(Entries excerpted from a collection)
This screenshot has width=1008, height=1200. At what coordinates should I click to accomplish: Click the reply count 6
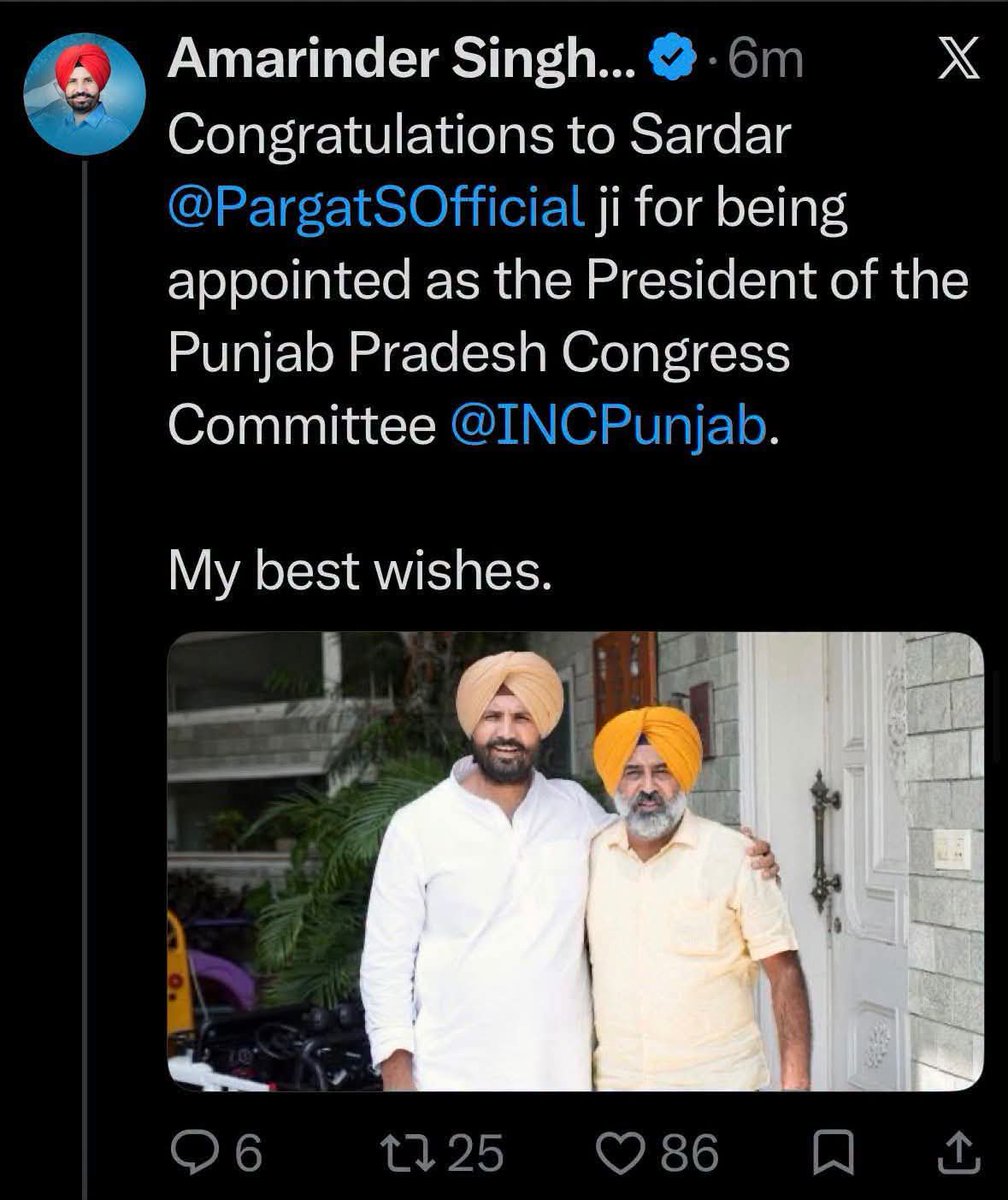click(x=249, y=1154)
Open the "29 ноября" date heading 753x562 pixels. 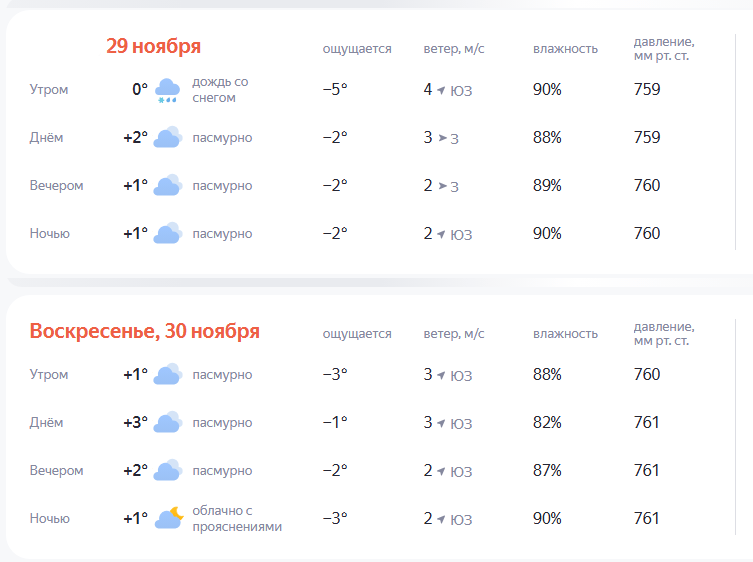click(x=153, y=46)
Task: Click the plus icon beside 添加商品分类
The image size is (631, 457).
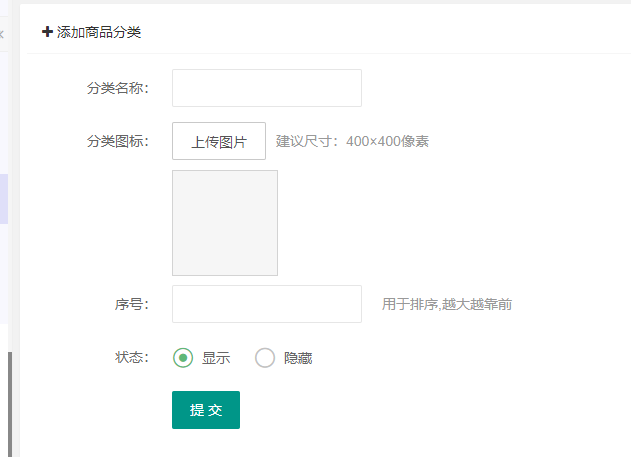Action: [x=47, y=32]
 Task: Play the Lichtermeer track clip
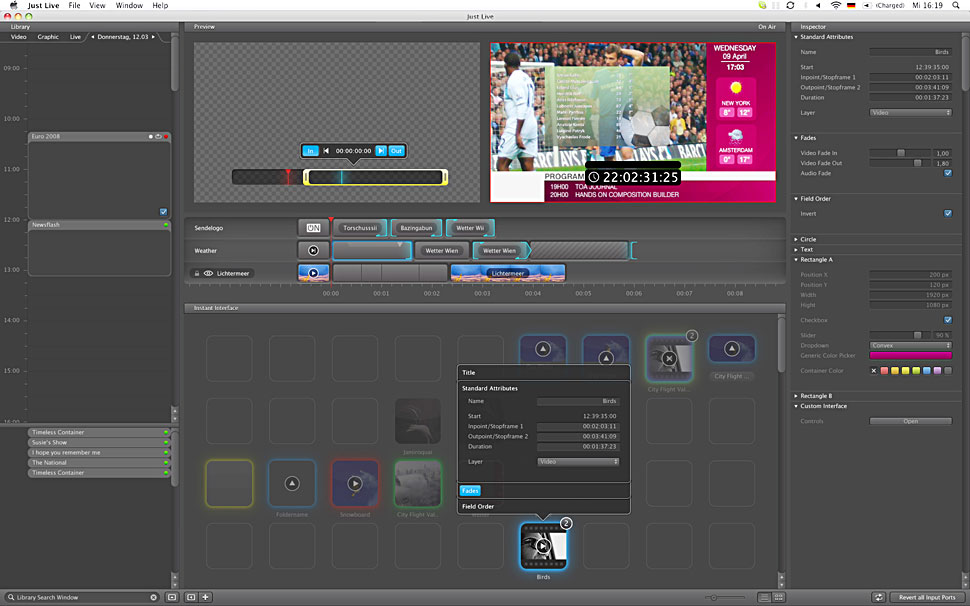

# [Job]
Change "plus icon" to "add icon" in the entries, starting with the line containing "Task: Click the plus icon beside 添加商品分类" and going on through the end of the entries, with everything else left as it is. Leave the pictures out of your answer.

# [Written solution]
Task: Click the add icon beside 添加商品分类
The image size is (631, 457).
Action: [x=47, y=32]
 Task: Play the Lichtermeer track clip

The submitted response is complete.